#### SELECTION:
--------------------------------
Nonbeliever Nation

A Review of David Niose’s Nonbeliever Nation

Regular readers of my blog will know that the interplay between politics and religion is quite important to me.  In fact, I would have to say that roughly 90% of my posts deal with politics and religion.  When I saw that David Niose had written a new book titled “Nonbeliever Nation”, I knew that I had to read it.  Today’s post will be my review of that book.

Review Summary:  Niose does an excellent job describing the rise of both the Religious Right and of Secular Americans.  The former are pulling the strings of power, the latter is growing quickly.  This is a book that all Americans should read—regardless of their religious views.  The religious will learn something about us secular Americans, and we should all learn about the rise of the Religious Right.  I believe, as does Niose, that religion, the “culture wars” that stem from it, and the wave of anti-science/intellectualism will be defining moments of this century.  Niose does an excellent job of chronicling how we got to where are today and why secular Americans will be instrumental in getting to where we need to be tomorrow.

Niose begins the book by pointing out that the number of Americans identifying has secular has doubled since 1990.  In fact, he shows that somewhere between 12-18% of Americans identify as secular today—choosing “none”, when it comes to religion.  That is a large number of people.  To put it in perspective, only 25.1% of Americans are Catholic.  Niose seeks to explore why the number of secular Americans has grown, while at the same time, he explains the rise of the Religious Right in both terms of numbers and power.   He succeeds on both counts and readers unfamiliar with these topics will find the book quite informative and fair.  Niose writes in a professional and well calculated tone, but does not shy from criticizing when called for.

One of the most important chapters of the book (at least in my opinion) deals with our religious heritage and the idea that we are in fact most certainly not a Christian nation.  As many of you know, the belief that the Founders intended that we become a nation founded on the principles of Christianity is a common statement from the Religious Right.  Niose does an excellent job of eviscerating that belief, pseudo-historian David Barton, and numerous other fallacies regarding atheists and religious periods in our history as well.  In fact, he points out (in detail) that at no time in our history has religion played as large a role in politics as it does today.

Niose writes that the Religious Right came to life in the 1970’s.  Over the last three decades it has changed it shape and name at times, but has always been on the march for power and theocratic control.  He points out that to the Religious Right government neutrality towards religion is now being seen as overt hostility.  Niose argues that not all secular Americans are hostile towards religion and that neutrality is just that:  neutral.  He illustrates quite well how the Religious Right is defining the terms of various social and political discussions, and why that needs to change.
--------------------------------
#### AVAILABLE DATA:
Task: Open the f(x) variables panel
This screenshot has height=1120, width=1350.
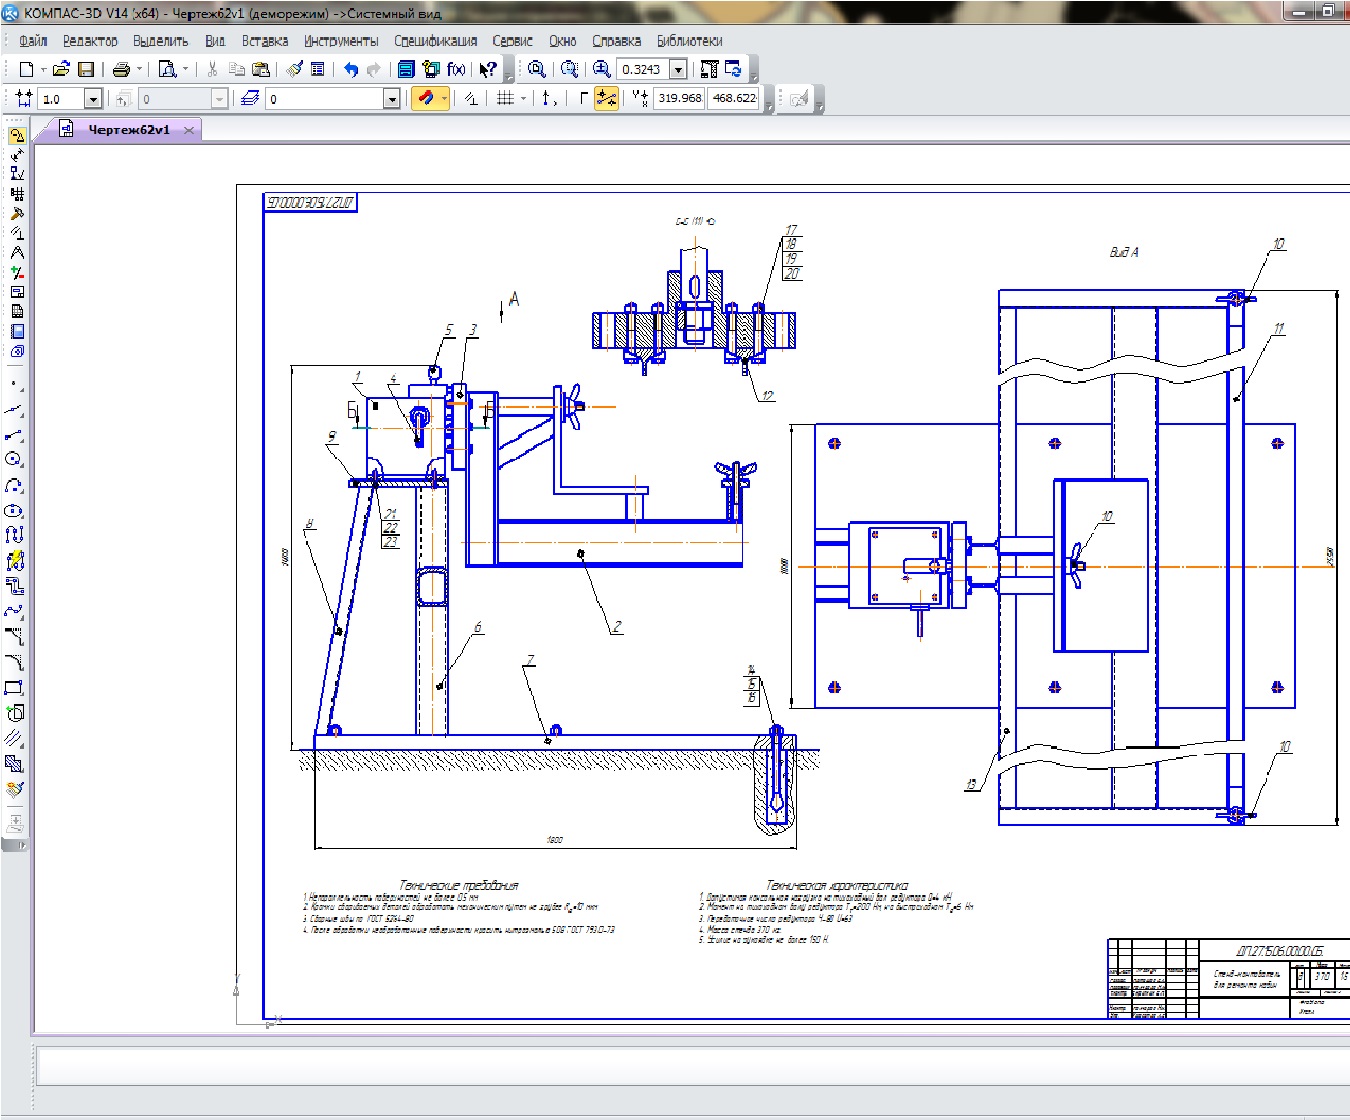Action: click(x=456, y=69)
--------------------------------
#### TASK REQUIREMENTS:
**A.** According to the review of Nonbeliever Nation, in what decade did the Religious Right come to life?
**B.** Continue the review of Nonbeliever Nation from its last paragraph.

#### WRITTEN ANSWERS:
**A.** The 1970s.

**B.**
One of the key themes throughout the book, that Niose documents well, is the feeling of marginalization that many secular Americans feel when it comes to politics.  He illustrates that this is not by accident, and in fact, is quite calculated on the behalf of the various groups that constitute the Religious Right.  Niose argues, that what most secular Americans want is to end that marginalization and to have our proper place at the political table.

Niose points out that most secular Americans live “in the closet” regarding their secularity. The reason for this is the fact that we are often discriminated against and can have some pretty harsh real world problems in parts of the country if we are known as “nonbelievers”.  Niose points out that this has had a catastrophic effect on the politics of this country over the last 30 years.  The Religious Right is running rampant, promoting insane policies, and the group that is best able to oppose them find themselves on the sidelines.  Niose promotes the idea of learning the lessons that the LGBT community has to teach secular Americans about re-branding, “coming-out”, and changing the perception that others have towards us.

Niose treats the rise of the Religious Right fairly, accurately, and harshly—all of which it deserves.  The casual reader will walk away from this book having learned a great deal about what is going on “behind the scenes” on the political right.  It is not a pretty picture, and Niose does not hesitate to criticize when necessary.  Another key theme of the book is a criticism of the Religious Right’s anti- science/intellectual/education stances.  I can think of no greater offense being committed by the Religious Right at this moment.  The ignorance they promote can be found at the center of most of our social, educational, and political problems.  Niose does a great job of pointing that out, and explaining why secular Americans are the group that is the most qualified to combat that ignorance.

Readers will find a detailed explanation of the rise of secular Americans and various groups such as the American Humanist Association, The Secular Coalition, The Secular Student Alliance, The Freedom From Religion Foundation, American Atheists, and others.  He points out three very important things about the various groups: a) why they arose in the first place and b) why they are needed and c) why they are growing.  I would argue that point (b) is the most important, and Niose treats it quite well.

In closing, as I pointed out in my brief summary above, this is a book that all Americans should read.  The role that religion plays now, seeks to play in the future, and fight against it may very well be the defining political and social battles of this century.  Niose does a great job preparing everybody for that struggle.  As I so often say at the end of my blog posts, it is time for secular Americans and religious liberals to speak up.  It would seem that Niose and I are very much in agreement on that.  In short: Read the book, you will not regret it—it is well worth your time.

Thanks for Reading.  I look forward to your comments.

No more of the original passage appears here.